Мы с мужем обсуждали это. Он говорил: «Твои родители — странные люди». Я соглашалась. А потом мы развелись, и мне стало не до печёночных оладий.
***
Отец умер в марте.
Тихо. Во сне. Мама позвонила в шесть утра, и по её голосу я всё поняла.
— Приезжай. Он ушёл.
Я приехала. Она сидела на кухне одна. Перед ней — пустая тарелка и сковорода на плите.
— Приготовила, — произнесла мама. — А он не спустился.
Синий фартук всё ещё был на ней. В мелкий цветок, с пятнами от готовки. Она сидела в нём, как в доспехах.
Похороны. Поминки. Бумаги. Всё смешалось в один длинный серый месяц. Потом — ещё один. И ещё.
Мама молчала. Готовила. Ела одна. Я приезжала, но мы почти не разговаривали. Слова куда-то делись.
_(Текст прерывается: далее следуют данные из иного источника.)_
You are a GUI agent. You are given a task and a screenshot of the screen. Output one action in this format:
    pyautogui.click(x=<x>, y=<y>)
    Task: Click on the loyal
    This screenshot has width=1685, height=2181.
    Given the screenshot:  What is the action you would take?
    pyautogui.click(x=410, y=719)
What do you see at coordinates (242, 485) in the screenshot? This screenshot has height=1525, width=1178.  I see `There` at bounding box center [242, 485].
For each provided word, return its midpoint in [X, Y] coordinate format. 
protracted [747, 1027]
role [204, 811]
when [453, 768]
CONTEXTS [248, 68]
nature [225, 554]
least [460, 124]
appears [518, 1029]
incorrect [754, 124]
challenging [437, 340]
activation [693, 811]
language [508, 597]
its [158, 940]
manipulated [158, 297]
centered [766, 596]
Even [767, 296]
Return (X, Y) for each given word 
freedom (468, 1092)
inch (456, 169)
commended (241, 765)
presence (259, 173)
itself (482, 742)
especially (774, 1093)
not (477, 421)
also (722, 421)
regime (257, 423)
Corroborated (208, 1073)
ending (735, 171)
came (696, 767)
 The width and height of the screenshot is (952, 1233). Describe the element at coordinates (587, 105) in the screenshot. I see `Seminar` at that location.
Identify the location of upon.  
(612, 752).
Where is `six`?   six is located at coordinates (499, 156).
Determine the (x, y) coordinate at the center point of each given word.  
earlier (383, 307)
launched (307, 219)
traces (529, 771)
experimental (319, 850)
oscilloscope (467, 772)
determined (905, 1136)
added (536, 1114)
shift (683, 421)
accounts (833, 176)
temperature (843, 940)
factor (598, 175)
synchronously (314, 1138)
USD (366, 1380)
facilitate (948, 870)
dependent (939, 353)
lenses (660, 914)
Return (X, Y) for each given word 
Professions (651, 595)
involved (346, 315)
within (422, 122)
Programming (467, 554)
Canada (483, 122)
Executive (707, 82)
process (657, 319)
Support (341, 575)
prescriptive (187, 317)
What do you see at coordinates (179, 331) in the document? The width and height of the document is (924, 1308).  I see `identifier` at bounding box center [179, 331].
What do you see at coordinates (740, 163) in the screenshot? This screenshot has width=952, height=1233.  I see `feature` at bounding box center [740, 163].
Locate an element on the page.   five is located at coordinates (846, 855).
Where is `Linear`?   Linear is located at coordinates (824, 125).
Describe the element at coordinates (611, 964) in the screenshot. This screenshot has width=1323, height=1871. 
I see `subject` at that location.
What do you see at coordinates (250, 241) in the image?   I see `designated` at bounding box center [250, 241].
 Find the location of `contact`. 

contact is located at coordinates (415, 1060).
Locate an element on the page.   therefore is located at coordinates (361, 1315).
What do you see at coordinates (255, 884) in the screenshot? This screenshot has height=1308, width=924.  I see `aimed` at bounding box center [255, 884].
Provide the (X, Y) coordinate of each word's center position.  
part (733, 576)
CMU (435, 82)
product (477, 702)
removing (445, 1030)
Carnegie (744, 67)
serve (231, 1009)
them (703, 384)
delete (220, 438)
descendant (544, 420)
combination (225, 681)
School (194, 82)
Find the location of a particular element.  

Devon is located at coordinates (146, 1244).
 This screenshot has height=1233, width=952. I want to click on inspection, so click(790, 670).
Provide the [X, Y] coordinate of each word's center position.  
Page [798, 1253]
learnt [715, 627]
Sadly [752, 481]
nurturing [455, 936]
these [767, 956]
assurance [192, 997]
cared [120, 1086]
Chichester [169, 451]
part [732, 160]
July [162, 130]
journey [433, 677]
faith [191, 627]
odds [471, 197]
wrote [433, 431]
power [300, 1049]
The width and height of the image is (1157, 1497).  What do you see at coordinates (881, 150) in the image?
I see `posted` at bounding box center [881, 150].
А коробка с вещами отца стояла в углу моей комнаты. Ждала.
***
Я открыла галерею. Фотографии мамы. Много. На даче, в парке, на кухне. Она улыбалась почти на всех.
Потом — переписка.
Их диалог шёл вниз, как лента времени. Последние сообщения — сверху. Я начала читать и не смогла остановиться.
Мама писала: «Завтра воскресенье».
Отец отвечал: «Я помню».
«Приготовлю как обычно».
«Я знаю».
«Ворчать будешь?»
«Обязательно».
Я улыбнулась. Потом — перестала.
Следующее сообщение было от мамы: «Анализы когда?»
«В понедельник».
«Плохие будут — не скажу».
«Я знаю. Ты всегда так».
Отложила телефон. Встала. Прошлась по комнате.
Какие анализы?
Села обратно. Начала листать выше. Дальше. Глубже.
***
Переписке было несколько лет. Обычные вещи — «купи хлеб», «позвони Маринке», «буду поздно». Но между ними — другое.
«Гемоглобин упал».
«Сколько?»
«Девяносто два».
«Завтра готовлю двойную порцию».
«Зина, не съем».
«Съешь».
Я читала и чувствовала, как горло сжимается. Тяжесть давила на грудь.
Они знали. Оба. Всё время — знали.
Пролистала ещё. Нашла запись трёхлетней давности.
Мама: «Снова печень?»
Отец: «Снова».
«Врач сказал — тебе нужно железо. Ешь и молчи».
«Невкусно».
«Зато поживёшь подольше».
Пауза. Потом — от отца:
«Сколько?»
«Давай ещё десять лет?»
«Торгуешься».
«С тобой по-другому нельзя».
Я забыла дышать.
Двадцать три года. Она не издевалась. Она его лечила.
А он — подыгрывал. Морщился для вида. Ел и терпел. И ни разу не сказал ей — хватит.
Потому что понимал.
***
Листала дальше. Пальцы подрагивали.
«Витя, ты опять не доел».
«Доел».
«Видела. Половину скормил коту».
«Кот тоже должен жить долго».
«Кот — не мой муж».
«Но любит тебя больше».
«Не увиливай. Завтра — двойная порция».
«Тиран».
«Твой тиран».
Я читала их переписку, как роман. Как историю любви, которую пропустила. Они подкалывали друг друга. Торговались. Спорили из-за порций.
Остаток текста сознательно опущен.